The interquartile difference is the difference between the 75th and 25th quantile:
    `IQR = 75th quantile - 25th quantile`

The equation to calculate scaled values: `X_scaled = (X - X.median) / IQR`

In [16]:
from sklearn.preprocessing import RobustScaler

scaler = RobustScaler() 
data_scaled = scaler.fit_transform(data)

In [17]:
print('means (Loan Amount, Int rate and Installment): ', data_scaled.mean(axis=0))
print('std (Loan Amount, Int rate and Installment): ', data_scaled.std(axis=0))

means (Loan Amount, Int rate and Installment):  [0.14627205 0.04134294 0.17367103]
std (Loan Amount, Int rate and Installment):  [0.70295424 0.70561432 0.78291238]

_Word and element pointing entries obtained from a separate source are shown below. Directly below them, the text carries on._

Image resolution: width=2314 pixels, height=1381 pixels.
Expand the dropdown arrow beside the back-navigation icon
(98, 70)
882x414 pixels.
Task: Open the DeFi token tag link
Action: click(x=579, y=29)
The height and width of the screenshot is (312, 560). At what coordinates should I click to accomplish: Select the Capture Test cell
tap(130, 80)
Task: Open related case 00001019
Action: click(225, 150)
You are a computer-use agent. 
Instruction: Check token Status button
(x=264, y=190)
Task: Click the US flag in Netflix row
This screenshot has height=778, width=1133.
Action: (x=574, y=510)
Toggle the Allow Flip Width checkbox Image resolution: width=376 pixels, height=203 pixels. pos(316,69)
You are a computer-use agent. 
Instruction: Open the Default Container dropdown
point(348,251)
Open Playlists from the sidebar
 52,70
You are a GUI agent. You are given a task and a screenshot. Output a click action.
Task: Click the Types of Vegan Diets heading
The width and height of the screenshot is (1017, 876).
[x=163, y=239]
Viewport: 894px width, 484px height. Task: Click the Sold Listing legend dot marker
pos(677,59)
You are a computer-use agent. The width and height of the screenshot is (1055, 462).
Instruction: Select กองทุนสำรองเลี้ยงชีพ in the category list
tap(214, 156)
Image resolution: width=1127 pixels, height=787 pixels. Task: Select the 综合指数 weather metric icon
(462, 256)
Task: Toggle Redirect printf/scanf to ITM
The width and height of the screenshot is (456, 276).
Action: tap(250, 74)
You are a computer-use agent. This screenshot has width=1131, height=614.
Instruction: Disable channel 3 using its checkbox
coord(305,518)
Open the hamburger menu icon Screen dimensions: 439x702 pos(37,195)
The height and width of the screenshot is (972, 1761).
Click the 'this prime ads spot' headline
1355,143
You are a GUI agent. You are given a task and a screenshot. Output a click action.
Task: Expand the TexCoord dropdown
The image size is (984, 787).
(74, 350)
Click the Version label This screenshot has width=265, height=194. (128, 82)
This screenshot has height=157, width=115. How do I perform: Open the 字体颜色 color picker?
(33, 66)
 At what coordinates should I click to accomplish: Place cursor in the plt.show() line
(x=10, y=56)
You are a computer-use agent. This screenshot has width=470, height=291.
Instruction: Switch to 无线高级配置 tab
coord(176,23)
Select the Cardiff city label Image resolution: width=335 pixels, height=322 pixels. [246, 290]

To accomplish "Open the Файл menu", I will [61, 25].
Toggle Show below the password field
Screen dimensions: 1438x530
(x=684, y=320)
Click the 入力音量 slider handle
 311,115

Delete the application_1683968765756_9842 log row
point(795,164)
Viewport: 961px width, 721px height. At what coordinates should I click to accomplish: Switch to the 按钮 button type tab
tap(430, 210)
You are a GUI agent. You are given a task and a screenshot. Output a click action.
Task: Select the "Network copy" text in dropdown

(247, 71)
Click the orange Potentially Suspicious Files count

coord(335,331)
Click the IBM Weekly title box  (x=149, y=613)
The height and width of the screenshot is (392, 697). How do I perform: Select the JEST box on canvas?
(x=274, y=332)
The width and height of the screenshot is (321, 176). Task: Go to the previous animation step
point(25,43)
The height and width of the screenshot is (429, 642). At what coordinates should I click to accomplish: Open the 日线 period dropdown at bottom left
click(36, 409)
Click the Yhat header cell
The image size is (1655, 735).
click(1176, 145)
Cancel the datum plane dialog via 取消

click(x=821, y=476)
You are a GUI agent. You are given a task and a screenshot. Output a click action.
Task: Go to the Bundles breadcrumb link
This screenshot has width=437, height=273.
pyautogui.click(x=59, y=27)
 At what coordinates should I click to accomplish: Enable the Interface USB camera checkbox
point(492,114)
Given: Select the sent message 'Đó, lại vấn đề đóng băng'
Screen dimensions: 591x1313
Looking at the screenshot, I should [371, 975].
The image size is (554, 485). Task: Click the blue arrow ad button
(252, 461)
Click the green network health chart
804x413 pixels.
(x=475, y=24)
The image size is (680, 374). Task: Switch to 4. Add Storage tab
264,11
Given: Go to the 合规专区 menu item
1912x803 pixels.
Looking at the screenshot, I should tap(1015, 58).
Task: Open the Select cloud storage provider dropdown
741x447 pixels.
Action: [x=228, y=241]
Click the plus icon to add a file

The distributions are not centered in zero and the standard deviation is not 1.

In [18]:
print('Min (Loan Amount, Int rate and Installment): ', data_scaled.min(axis=0))
print('Max (Loan Amount, Int rate and Installment): ', data_scaled.max(axis=0))

Min (Loan Amount, Int rate and Installment):  [-1.04166667 -1.23510467 -1.1762933 ]
Max (Loan Amount, Int rate and Installment):  [1.83333333 2.57648953 3.40790971]


Neither are the minimum and maximum values set to a certain upper and lower boundaries like in the MinMaxScaler.